▶ [TASK OBJECTIVE]: Return each line of the data below verbatim; pictures are to be left out.

+++

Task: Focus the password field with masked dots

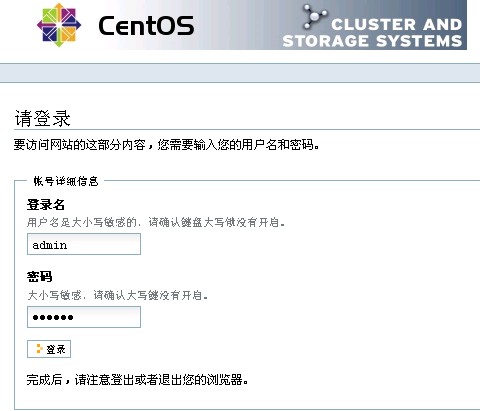Action: pos(84,317)
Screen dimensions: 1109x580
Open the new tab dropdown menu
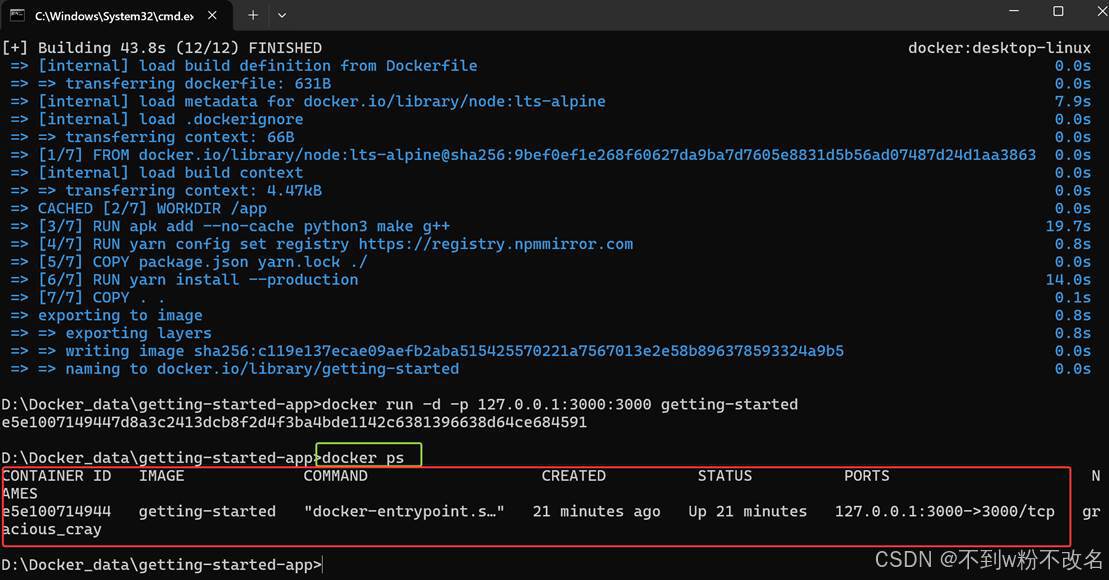pos(282,16)
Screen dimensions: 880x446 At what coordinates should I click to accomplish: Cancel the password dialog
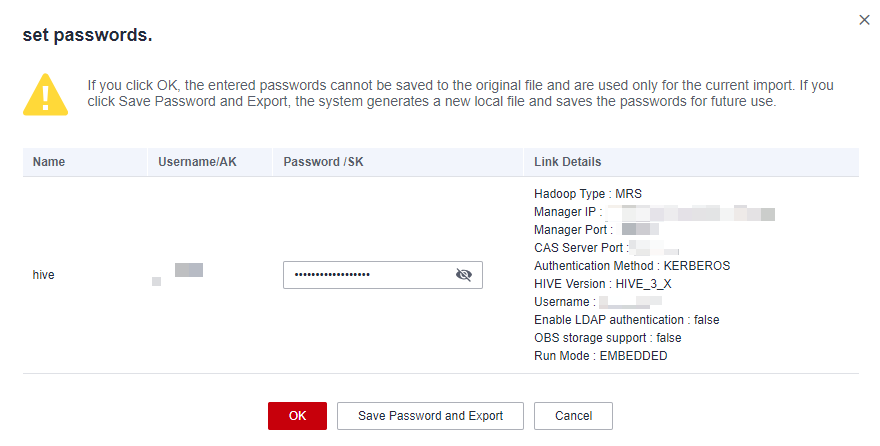point(574,416)
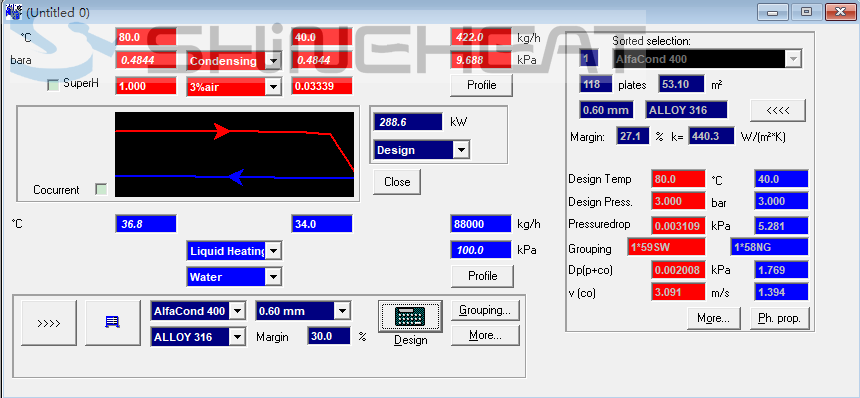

+++

▶ [THE ANSWER]:
Task: Focus the password field with masked dots

Action: pos(84,317)
Screen dimensions: 1109x580
Open the new tab dropdown menu
pos(282,16)
Screen dimensions: 880x446 At what coordinates should I click to accomplish: Cancel the password dialog
point(574,416)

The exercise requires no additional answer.